Au fil des pages, la personnalité d'Allison et de Lisa s'étoffe et la comédie se double d'une étude de caractères perspicace et pénétrante. L'auteur montre comment l'une projette sur l'autre ses doutes, ses attentes, sa façon de penser (plutôt que de l'écouter), accentuant en fait le décalage entre elles. Avec les écrits de Lisa, il montre comment cette dernière crée une version idéalisée d'Allison. Or cette dernière lit la nouvelle érotique en question. Elle se trouve confrontée à l'image idéalisée d'elle, par Lisa, à ce que sa compagne semble attendre d'elle. Ce portrait idéalisé est impossible à atteindre, à incarner dans sa perfection, ce qui pour elle la met dans une situation d'échec, incapable de pourvoir être à la hauteur de cette perfection imaginaire.

Stjepan Šejić oppose aussi avec sensibilité les 2 approches (rationnelle et émotionnelle) dans une relation. En pleine cirse de manque de confiance en soi, Allison commence à envisager sa relation avec Lisa sous un angle transactionnel plutôt qu'émotionnel. Malgré l'engagement que représente le déménagement de Lisa, elle en vient à essayer de quantifier ce que l'une et l'autre retirent comme bénéfice de leur relation mutuelle. Ce petit jeu de comptabilité aboutit à un constat aussi faussé qu'angoissant, de repli sur soi, se demandant ce qu'elle a à gagner dans cette transaction, et si elle en retire autant que l'autre partie, à savoir Lisa. Cela aboutit à réduire la relation à un échange marchand des plus cyniques.

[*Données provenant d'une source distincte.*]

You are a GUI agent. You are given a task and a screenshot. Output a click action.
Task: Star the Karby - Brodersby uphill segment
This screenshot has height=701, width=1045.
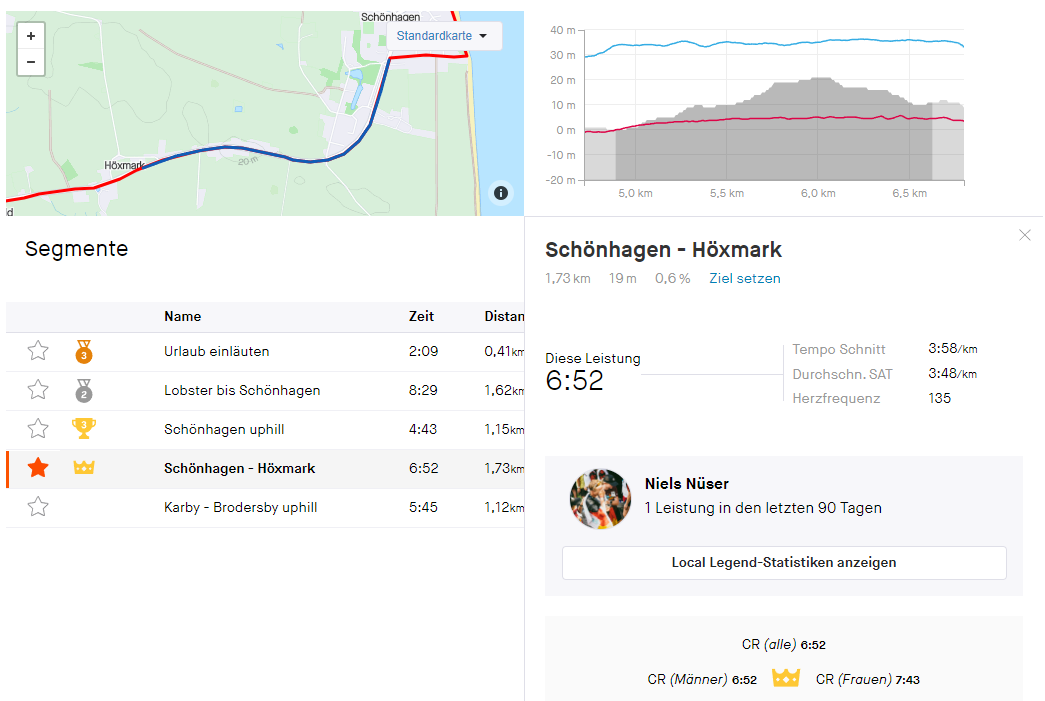pos(38,507)
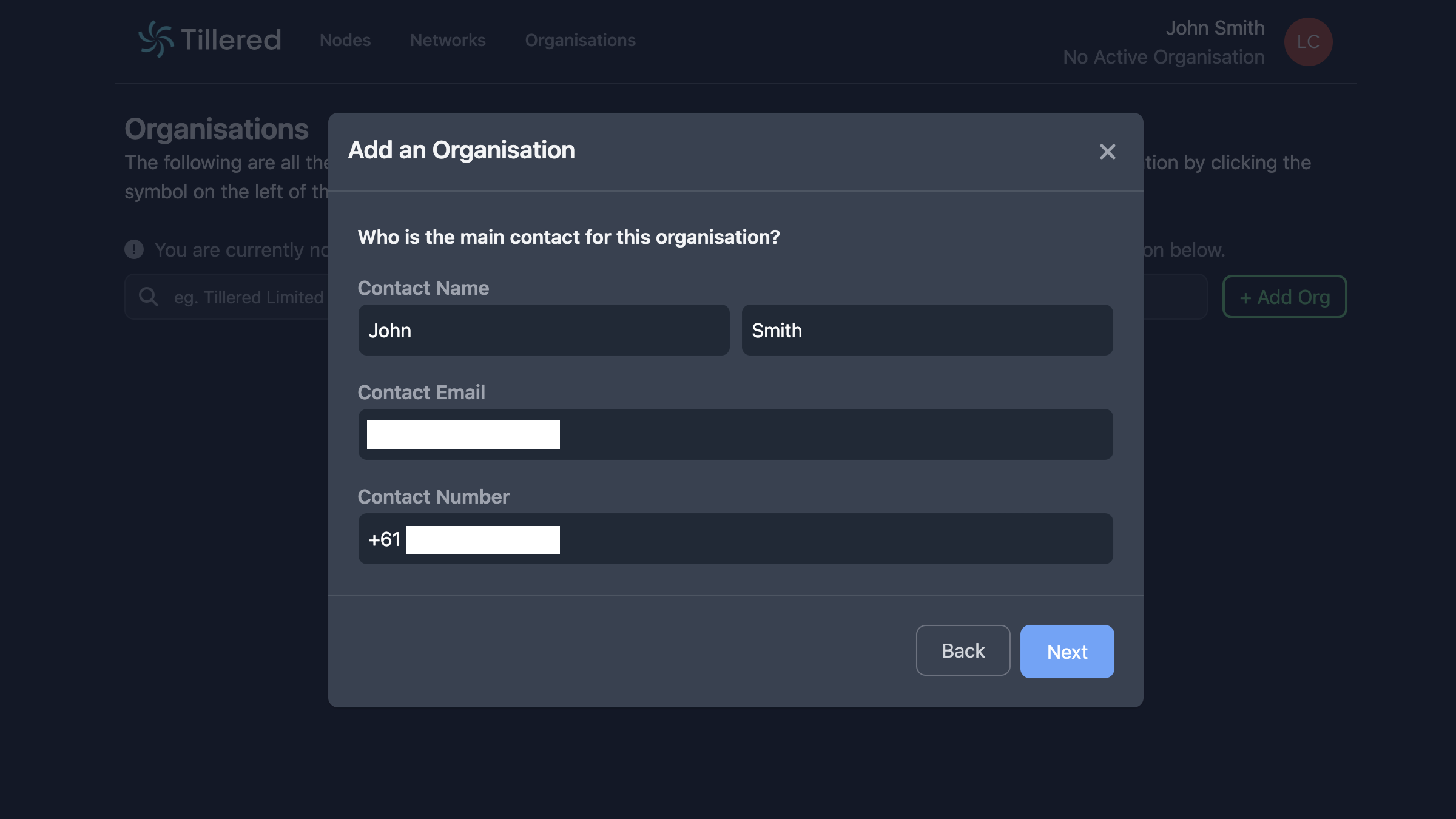Open the LC user avatar

1308,42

Après un troisième tome moins enthousiasmant, Stjepan Šejić revient avec un tome très épais dont la pagination lui permet d'aborder tous les sujets connexes au thème principal. Ce dernier reste l'histoire de la relation personnelle entre Allison et Lisa, 2 femmes adeptes des pratiques BDSM. Alors que le lecteur en connaît déjà l'issue quelques années dans le futur (constat établi dans la scène d'introduction du premier tome), il reste fasciné par chaque développement. La relation saphique particulière avait pu constituer un argument vendeur pour mettre le nez dans cette série, mais l'auteur la développe comme un aspect dans une relation plus complexe, à l'opposé d'un simple artifice racoleur. Il raconte comment les enjeux émotionnels (amour, plaisir, image de soi) participent à modeler cette relation. Il met en scène deux jeunes femmes très sympathiques, très saines dans leur manière d'être, en proie à des émotions fortes difficiles à gérer.

À partir d'une relation fondée sur le même goût pour des pratiques réprouvées par la bonne société, l'auteur évoque aussi bien les difficultés de construire une relation, les particularités d'une sous-culture réprouvée par les gens normaux, les obstacles à la compréhension entre individu, des mécanismes psychologiques complexes, le côté arbitraire du bon goût et des sources de plaisir admissibles, la dérive des comportements vers l'obsessionnel, les nuances entre les différentes sortes d'intimité (psychologique, affective, émotionnelle). Ce récit intime est servi par un art consommé de la mise en images, donnant une impression de spontanéité et de vivacité, grâce à des techniques complexes de mise en scène et de gestion du niveau de densité d'information visuelle, parsemé de quelques dessins spectaculaires (la texture particulière du latex, ou un magnifique dragon).